Do judges have the right to review President Donald Trump's decisions?With loyalists at various levels of the judicial system willing to bend the rules to suit the president, Donald Trump feels he can increasingly get away with it. Among other things, his administration is filing formal complaints against judges whose rulings do not go his way. It has also filed a lawsuit against the entire federal court in Maryland.
“Judges have no right to check the legitimate power of the executive branch,” Vice President J.D. Vance argued in response to rulings that halted the enforcement of presidential executive orders. President Trump, however, calls them “radical left-wing judges who are trying to undermine the president’s powers .”
Hundreds of lawsuits have been filed against the Trump administration since January. A comprehensive analysis by The Washington Post reveals dozens of examples of administration disobedience, delays, and dishonesty that experts say pose an unprecedented threat to the American legal system.
Justice Department lawyers and the agencies they represent are ignoring rulings, providing false information, failing to turn over evidence, quietly bypassing court orders, and inventing excuses to carry out actions that have been blocked.
An example of an immigrant mistakenly deported to El Salvador. The U.S. legal system is slow.Erez Reuveni, who worked at the Department of Justice for 15 years representing federal agencies in lawsuits, discusses how this works in practice in a podcast on "The Daily." In March, he was involved in the high-profile case of immigrant Kilmar Abrego Garcia, who was mistakenly deported from the United States to El Salvador.

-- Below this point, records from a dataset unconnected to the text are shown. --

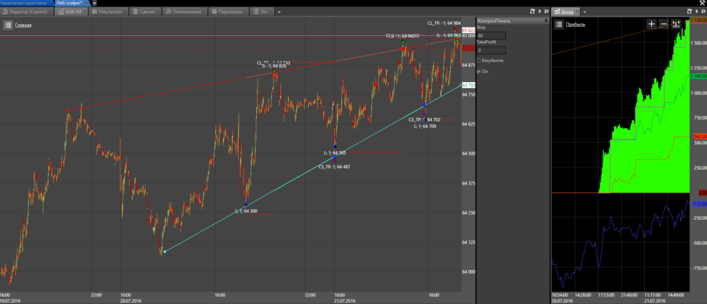Open the Главная chart pane list icon
Viewport: 707px width, 304px height.
[8, 25]
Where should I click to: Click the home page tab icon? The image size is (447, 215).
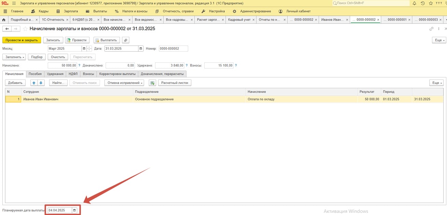pyautogui.click(x=4, y=20)
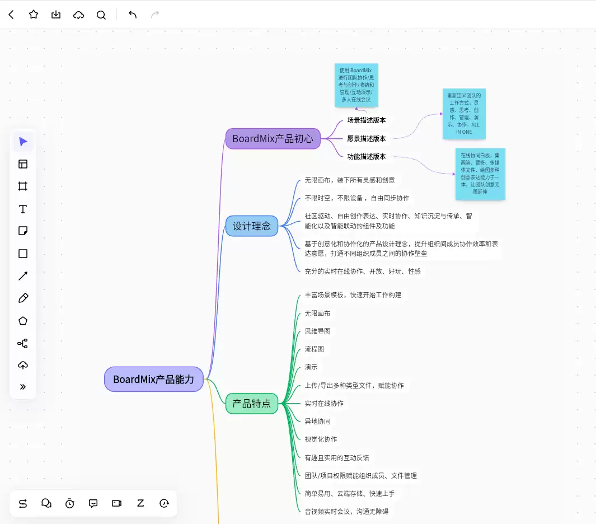Select the frame tool
Image resolution: width=596 pixels, height=524 pixels.
pos(23,186)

He says that instead of admitting their mistake and repatriating Garcia, Homeland Security officials pressured the Justice Department to designate the immigrant as the leader of the dangerous MS-13 gang and, therefore, a terrorist threat. They publicly promoted this narrative.

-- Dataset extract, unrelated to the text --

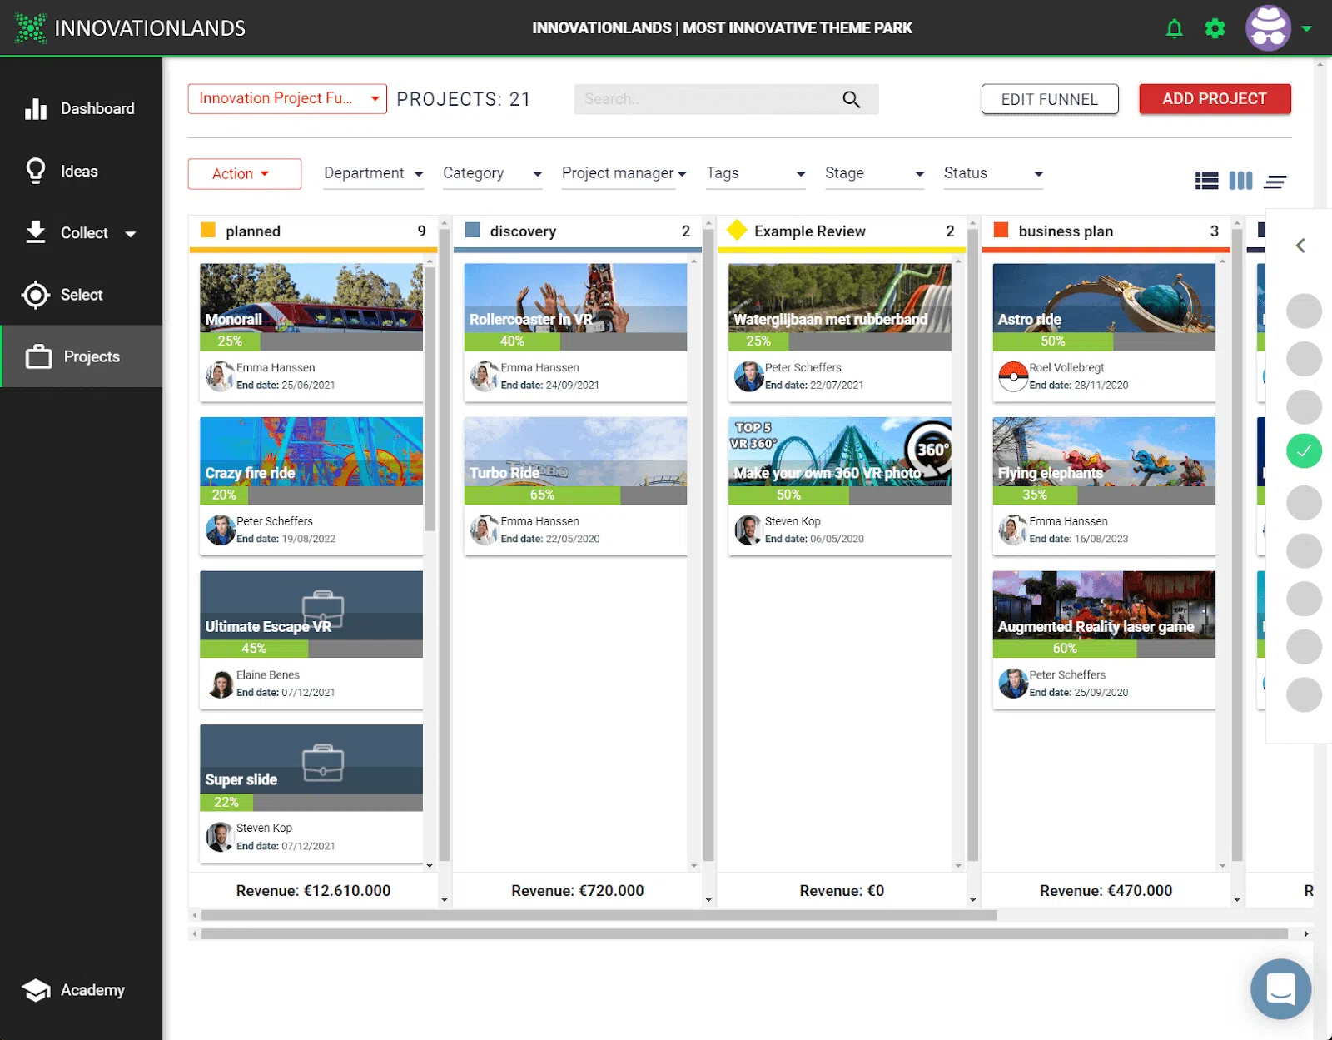Open the Department filter dropdown
The image size is (1332, 1040).
pos(374,173)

“The problem is that there was no evidence to support these accusations,” says Reuveni, who was suspended from his duties on April 5 because he refused to give false testimony in court, as his superiors asked him to do.

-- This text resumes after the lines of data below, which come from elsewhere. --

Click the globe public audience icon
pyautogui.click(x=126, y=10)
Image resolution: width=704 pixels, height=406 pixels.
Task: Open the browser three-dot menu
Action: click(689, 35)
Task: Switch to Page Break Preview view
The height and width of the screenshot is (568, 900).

Unfortunately, judges, while agreeing with these disturbing observations, are not taking punitive action to force the administration to comply. The US legal system is slow to punish those who fail to comply with its rulings.
According to experts, such behavior by the presidential administration is unprecedented and undermines the role of the judiciary as a tool to check the executive branch, which in this case grants itself broad powers, testing the limits of the law and the constitution.